Data shown:
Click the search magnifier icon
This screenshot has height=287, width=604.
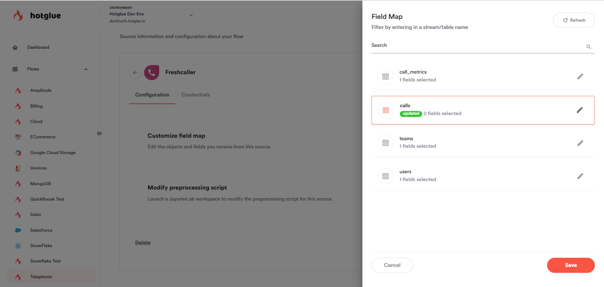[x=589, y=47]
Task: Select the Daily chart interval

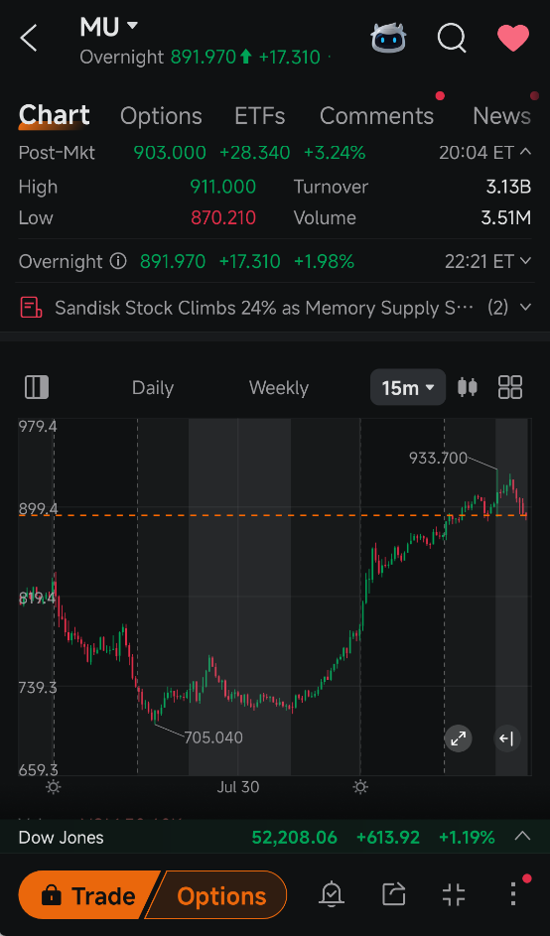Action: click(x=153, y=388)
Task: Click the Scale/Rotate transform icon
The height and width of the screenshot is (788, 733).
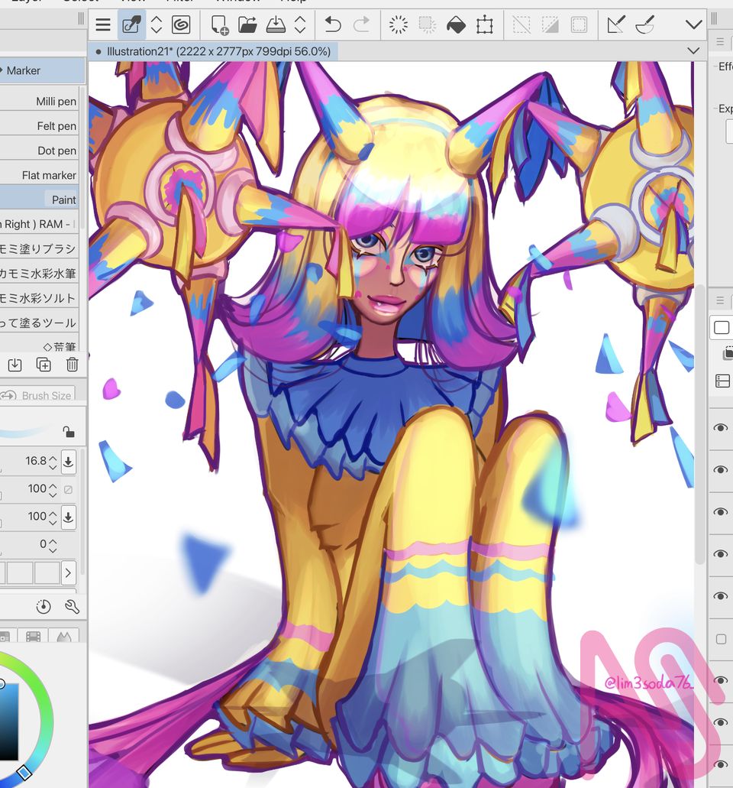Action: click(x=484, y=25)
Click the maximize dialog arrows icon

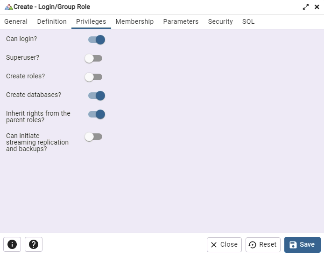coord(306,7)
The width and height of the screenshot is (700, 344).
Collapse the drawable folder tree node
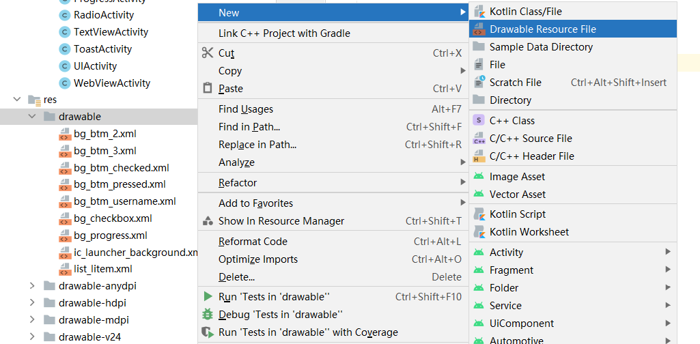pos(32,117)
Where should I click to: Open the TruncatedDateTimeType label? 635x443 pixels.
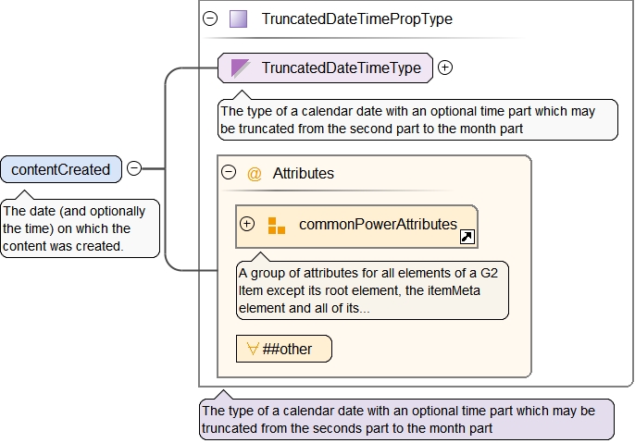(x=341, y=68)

--

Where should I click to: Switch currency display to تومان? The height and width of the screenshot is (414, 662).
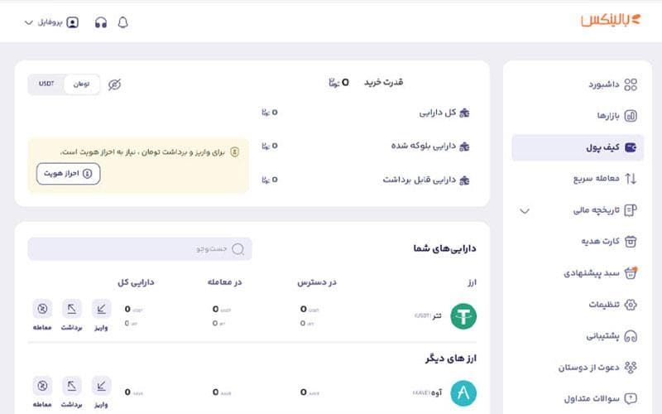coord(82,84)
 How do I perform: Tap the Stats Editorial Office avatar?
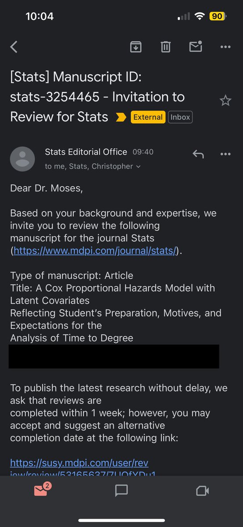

What is required: In the entries above, find the line with "Where should I click to: Switch" and the line with "How do I perform: Tap". Return exactly those lines and all the ones between them, pictures excluded.

Result of this exercise:
Where should I click to: Switch currency display to تومان? The height and width of the screenshot is (414, 662).
coord(82,84)
 How do I perform: Tap the Stats Editorial Office avatar?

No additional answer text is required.